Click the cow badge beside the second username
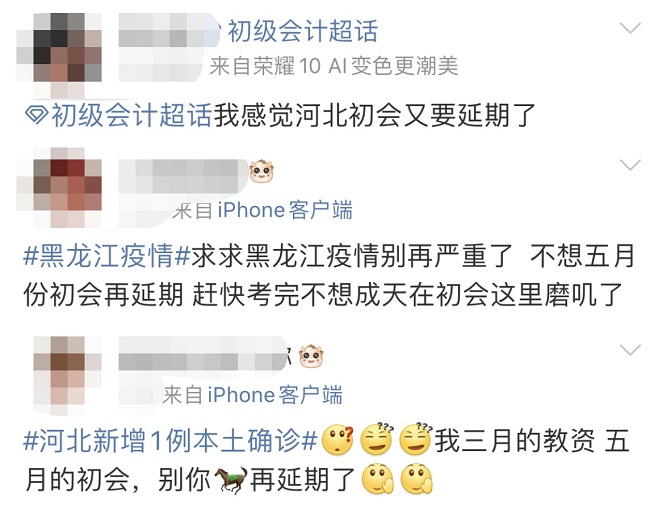 (x=262, y=172)
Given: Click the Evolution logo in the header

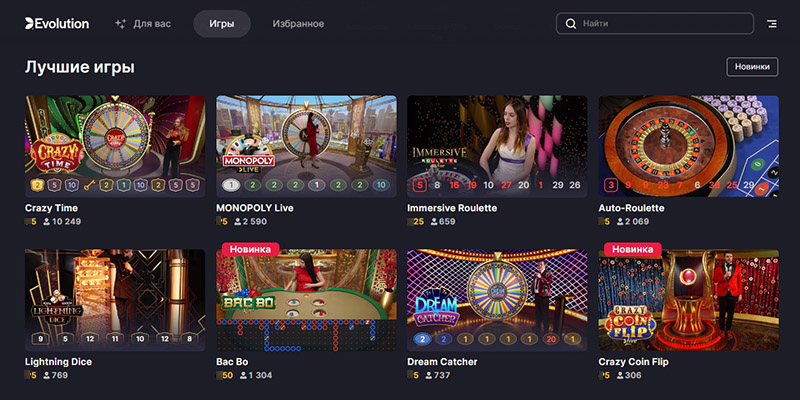Looking at the screenshot, I should click(57, 23).
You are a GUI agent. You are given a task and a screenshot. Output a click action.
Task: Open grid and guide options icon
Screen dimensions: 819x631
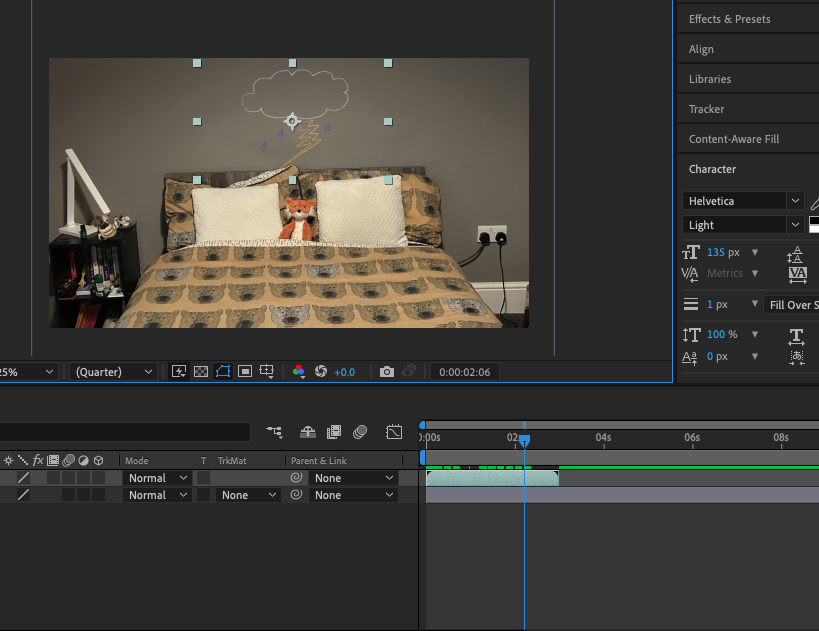pos(267,371)
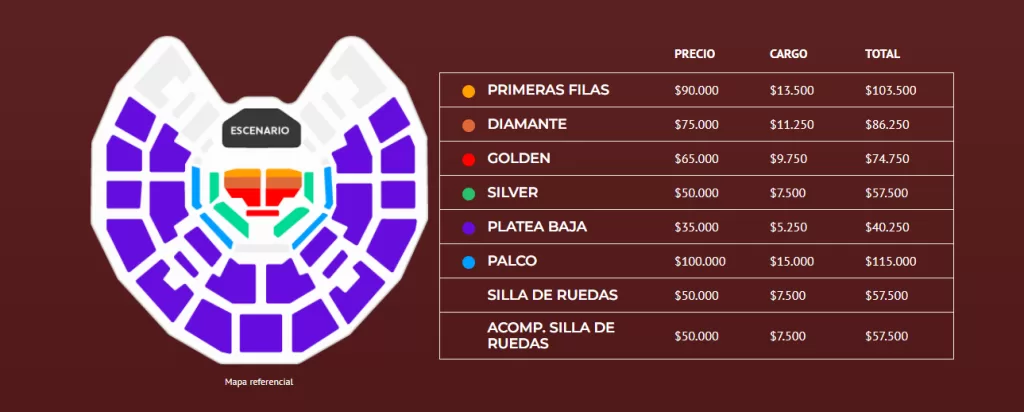The height and width of the screenshot is (412, 1024).
Task: Click the blue Palco legend dot
Action: point(468,262)
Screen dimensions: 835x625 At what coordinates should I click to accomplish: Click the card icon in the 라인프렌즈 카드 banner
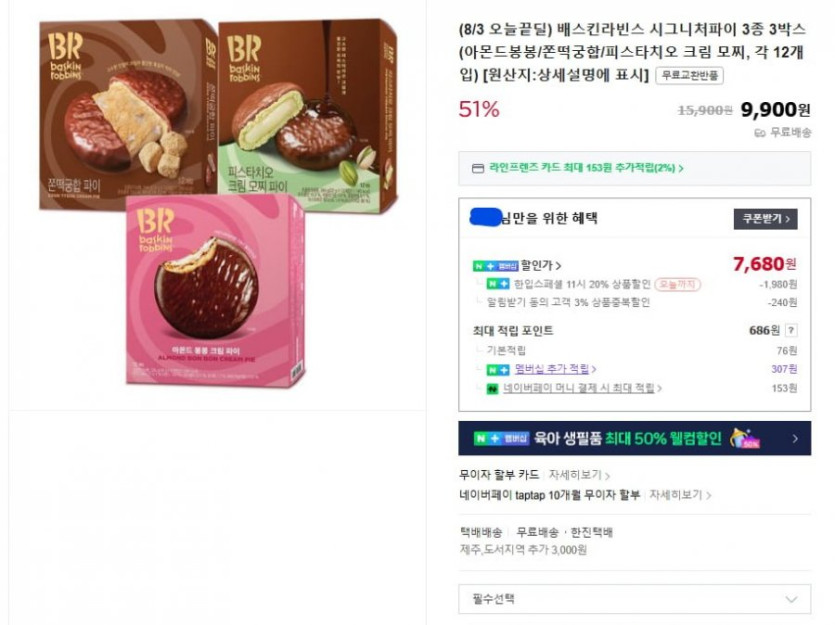[478, 168]
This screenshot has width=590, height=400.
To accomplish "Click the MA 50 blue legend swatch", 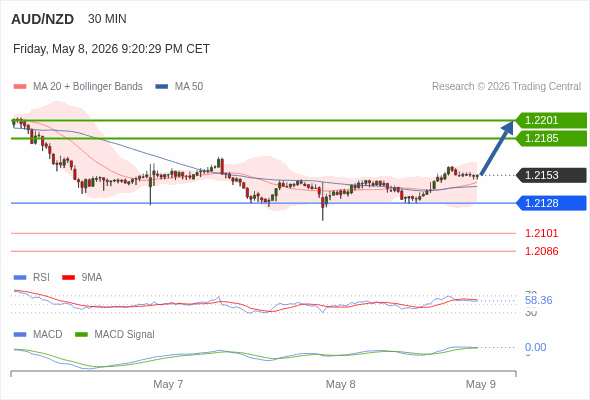I will click(x=162, y=87).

## Exercise description
In the listing above, find the line with "Screen dimensions: 819x631" and the line with "This screenshot has width=590, height=400.". Set down exactly those lines and everything between them, skipping pictures.

## Task output
Screen dimensions: 819x631
pos(267,371)
The height and width of the screenshot is (412, 1024).
Task: Click the blue Palco legend dot
Action: point(468,262)
Screen dimensions: 835x625 At what coordinates should I click to accomplish: Click the card icon in the 라인프렌즈 카드 banner
[478, 168]
This screenshot has width=590, height=400.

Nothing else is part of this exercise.